— Task directions —
Rewrite the records below as a numbered list, covering only the stretch from the line containing "has height=657, width=1180." down to the line containing "[x=1028, y=79]", both lines included. Leave out any blank lines.

— Records supplied —
::::
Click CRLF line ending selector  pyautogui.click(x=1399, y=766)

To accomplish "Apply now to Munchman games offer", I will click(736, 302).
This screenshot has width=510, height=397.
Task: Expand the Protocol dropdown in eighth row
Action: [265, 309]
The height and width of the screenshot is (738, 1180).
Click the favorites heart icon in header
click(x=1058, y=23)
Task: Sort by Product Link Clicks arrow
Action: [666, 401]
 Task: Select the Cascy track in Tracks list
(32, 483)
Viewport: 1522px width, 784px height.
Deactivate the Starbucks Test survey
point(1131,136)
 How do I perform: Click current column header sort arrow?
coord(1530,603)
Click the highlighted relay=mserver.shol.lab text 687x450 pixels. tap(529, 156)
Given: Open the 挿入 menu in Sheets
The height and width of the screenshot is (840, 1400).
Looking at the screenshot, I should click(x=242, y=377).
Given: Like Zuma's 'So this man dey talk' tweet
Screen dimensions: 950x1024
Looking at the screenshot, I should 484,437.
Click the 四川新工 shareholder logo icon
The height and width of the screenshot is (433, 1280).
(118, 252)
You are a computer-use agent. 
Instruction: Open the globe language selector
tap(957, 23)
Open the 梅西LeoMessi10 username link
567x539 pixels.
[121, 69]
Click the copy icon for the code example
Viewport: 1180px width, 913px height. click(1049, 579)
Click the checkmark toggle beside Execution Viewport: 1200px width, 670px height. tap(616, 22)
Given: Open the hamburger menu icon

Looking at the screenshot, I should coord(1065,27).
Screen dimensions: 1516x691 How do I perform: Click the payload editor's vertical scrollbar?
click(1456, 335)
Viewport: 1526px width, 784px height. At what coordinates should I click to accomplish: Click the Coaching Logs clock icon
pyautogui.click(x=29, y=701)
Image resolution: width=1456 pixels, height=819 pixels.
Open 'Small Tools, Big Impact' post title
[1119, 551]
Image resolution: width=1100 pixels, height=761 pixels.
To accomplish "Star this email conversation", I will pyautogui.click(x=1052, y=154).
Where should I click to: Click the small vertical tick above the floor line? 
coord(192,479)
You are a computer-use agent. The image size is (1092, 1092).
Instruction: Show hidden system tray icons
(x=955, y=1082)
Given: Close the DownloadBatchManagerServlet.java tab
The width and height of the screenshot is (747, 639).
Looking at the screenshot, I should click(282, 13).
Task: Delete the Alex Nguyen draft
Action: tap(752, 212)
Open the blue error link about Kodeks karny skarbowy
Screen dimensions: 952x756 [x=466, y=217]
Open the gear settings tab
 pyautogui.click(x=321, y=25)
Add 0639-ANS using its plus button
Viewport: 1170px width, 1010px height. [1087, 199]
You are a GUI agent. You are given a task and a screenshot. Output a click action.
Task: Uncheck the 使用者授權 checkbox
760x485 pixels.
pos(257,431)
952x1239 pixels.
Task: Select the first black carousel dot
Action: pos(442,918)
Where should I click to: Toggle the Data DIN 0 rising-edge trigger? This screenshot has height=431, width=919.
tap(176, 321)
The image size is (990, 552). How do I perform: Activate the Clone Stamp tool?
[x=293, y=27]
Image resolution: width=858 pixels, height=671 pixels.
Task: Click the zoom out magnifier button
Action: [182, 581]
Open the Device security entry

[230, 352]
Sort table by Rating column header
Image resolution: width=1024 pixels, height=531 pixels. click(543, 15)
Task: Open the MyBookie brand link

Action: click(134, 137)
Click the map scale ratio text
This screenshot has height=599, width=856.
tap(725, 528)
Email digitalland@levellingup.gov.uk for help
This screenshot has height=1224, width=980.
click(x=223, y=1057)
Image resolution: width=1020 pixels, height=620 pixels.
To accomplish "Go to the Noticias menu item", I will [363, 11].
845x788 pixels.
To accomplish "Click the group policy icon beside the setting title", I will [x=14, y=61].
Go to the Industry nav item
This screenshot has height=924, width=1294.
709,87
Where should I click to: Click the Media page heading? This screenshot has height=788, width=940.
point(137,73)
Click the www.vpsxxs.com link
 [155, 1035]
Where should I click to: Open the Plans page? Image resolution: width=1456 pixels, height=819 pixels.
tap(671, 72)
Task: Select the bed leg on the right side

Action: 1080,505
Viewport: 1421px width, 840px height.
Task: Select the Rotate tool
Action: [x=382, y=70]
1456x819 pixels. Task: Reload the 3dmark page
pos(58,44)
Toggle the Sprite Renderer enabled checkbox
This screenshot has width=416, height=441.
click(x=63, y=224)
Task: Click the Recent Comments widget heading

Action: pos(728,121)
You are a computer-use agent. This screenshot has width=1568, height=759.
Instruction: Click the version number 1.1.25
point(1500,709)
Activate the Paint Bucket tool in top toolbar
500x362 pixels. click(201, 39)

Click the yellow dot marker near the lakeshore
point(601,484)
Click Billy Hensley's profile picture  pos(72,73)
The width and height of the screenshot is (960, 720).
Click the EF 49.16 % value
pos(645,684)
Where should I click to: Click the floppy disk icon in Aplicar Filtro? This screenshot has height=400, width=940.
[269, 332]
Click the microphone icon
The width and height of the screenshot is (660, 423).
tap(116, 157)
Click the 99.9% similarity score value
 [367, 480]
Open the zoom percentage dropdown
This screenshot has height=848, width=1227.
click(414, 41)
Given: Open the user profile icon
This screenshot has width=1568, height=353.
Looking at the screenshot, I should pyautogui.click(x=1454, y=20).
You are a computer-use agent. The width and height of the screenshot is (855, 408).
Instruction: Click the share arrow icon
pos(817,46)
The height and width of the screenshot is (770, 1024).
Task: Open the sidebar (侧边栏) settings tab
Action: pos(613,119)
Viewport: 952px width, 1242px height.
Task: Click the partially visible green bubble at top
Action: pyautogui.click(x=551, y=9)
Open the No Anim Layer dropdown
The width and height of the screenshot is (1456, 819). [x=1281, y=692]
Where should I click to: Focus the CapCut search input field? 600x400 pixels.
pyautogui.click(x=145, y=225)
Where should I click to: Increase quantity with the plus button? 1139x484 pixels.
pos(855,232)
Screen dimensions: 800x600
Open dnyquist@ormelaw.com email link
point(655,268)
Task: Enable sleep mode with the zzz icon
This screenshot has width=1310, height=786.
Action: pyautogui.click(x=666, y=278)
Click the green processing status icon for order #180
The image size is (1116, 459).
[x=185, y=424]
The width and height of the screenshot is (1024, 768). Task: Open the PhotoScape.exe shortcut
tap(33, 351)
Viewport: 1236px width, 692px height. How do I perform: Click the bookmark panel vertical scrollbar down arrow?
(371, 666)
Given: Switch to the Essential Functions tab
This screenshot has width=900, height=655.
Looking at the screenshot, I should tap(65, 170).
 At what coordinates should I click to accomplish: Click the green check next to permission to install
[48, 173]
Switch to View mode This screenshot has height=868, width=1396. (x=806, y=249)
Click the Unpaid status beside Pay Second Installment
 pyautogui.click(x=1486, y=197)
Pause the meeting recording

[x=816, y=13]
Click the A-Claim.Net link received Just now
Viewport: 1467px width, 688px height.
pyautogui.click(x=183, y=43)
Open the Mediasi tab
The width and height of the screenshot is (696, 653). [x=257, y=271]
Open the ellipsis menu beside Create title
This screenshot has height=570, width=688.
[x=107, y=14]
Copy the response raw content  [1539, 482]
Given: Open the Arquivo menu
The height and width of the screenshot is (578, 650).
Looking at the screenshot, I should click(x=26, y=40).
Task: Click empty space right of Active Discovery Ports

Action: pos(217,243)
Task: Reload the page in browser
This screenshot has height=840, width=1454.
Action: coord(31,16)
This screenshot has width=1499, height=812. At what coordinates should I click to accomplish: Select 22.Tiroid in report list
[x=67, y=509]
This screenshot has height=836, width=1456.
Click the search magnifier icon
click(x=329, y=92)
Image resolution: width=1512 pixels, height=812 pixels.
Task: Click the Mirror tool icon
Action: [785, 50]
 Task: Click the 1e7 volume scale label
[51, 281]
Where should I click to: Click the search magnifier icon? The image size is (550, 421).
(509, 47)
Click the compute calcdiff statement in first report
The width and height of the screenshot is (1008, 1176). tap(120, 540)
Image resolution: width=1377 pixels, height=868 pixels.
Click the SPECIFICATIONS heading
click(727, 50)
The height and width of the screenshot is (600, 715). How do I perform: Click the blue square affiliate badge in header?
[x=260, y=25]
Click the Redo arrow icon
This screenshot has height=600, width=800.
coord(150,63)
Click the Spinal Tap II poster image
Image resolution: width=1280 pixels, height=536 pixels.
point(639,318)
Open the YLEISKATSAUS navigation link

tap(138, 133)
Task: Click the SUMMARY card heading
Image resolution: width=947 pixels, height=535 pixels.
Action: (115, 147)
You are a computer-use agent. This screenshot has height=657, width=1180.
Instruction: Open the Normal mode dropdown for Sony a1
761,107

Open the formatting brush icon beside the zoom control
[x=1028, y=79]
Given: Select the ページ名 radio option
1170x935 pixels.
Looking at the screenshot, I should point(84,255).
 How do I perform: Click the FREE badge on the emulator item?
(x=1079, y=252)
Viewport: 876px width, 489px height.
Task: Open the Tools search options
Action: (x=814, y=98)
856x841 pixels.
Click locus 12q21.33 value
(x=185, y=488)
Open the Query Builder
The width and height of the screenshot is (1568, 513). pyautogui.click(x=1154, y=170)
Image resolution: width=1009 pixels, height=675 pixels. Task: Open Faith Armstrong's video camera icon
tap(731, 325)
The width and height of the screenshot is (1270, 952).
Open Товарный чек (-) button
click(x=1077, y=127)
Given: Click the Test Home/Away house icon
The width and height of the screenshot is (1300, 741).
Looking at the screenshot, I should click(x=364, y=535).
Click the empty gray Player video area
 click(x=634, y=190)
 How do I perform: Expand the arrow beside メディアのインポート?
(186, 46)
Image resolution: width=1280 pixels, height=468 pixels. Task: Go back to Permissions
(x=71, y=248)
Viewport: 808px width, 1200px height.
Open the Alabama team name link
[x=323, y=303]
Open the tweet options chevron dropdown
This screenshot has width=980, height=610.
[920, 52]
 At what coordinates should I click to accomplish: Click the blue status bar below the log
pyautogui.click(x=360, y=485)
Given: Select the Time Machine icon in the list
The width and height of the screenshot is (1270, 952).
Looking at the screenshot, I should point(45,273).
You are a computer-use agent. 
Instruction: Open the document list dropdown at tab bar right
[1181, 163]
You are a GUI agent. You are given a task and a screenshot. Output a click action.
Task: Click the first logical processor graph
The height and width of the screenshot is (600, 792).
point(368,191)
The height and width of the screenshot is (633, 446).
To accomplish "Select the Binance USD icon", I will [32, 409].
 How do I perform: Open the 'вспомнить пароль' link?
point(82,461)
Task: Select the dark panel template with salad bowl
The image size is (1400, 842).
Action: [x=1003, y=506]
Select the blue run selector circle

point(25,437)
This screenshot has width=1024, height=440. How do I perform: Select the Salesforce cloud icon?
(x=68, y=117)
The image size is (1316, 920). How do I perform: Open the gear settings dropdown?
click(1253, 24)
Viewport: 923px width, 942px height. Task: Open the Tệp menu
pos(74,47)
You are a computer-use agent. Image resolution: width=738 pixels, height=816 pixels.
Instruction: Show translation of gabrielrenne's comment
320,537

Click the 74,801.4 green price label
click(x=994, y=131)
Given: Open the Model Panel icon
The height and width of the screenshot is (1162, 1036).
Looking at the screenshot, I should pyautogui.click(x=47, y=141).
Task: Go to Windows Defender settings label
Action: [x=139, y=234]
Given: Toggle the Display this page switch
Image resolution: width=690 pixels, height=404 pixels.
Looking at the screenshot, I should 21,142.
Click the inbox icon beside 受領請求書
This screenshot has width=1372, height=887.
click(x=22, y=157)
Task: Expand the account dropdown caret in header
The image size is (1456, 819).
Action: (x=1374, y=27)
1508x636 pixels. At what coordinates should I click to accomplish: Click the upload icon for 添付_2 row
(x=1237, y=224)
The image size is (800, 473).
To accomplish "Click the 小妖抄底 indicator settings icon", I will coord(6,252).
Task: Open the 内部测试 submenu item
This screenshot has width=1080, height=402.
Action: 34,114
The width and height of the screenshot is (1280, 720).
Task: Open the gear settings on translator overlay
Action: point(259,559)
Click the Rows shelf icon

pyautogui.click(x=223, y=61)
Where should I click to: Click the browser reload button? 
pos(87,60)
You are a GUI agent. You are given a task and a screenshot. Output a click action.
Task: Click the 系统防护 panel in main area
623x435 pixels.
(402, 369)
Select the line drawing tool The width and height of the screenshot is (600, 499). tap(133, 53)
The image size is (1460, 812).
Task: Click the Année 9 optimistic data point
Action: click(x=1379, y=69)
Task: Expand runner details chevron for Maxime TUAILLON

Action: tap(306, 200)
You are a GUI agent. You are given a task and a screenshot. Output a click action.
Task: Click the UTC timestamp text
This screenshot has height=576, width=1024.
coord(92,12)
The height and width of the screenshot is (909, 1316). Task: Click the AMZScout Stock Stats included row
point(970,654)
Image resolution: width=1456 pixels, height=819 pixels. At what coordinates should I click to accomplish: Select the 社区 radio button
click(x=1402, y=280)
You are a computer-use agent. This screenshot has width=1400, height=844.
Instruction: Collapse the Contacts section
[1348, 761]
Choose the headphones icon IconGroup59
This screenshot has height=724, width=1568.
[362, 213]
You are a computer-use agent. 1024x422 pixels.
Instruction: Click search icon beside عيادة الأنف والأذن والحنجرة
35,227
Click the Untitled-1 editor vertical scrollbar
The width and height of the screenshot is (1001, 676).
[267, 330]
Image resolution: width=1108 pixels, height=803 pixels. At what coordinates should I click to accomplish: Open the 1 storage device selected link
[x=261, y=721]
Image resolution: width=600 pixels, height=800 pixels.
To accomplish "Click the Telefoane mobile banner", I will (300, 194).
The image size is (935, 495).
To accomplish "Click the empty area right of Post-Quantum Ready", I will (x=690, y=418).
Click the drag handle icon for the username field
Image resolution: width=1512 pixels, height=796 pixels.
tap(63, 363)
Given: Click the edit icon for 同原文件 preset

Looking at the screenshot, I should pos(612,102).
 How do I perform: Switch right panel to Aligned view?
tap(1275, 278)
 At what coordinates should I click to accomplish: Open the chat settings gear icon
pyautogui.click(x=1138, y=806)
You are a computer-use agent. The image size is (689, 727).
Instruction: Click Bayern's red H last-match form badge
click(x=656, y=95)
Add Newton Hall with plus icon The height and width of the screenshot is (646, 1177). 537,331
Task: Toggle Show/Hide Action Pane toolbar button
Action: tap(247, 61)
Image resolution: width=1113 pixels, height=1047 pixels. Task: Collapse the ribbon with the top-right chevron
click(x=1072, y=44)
::::
— Full answer —
1. You are a computer-use agent. This screenshot has height=657, width=1180.
2. Instruction: Open the Normal mode dropdown for Sony a1
3. 761,107
4. Open the formatting brush icon beside the zoom control
5. [x=1028, y=79]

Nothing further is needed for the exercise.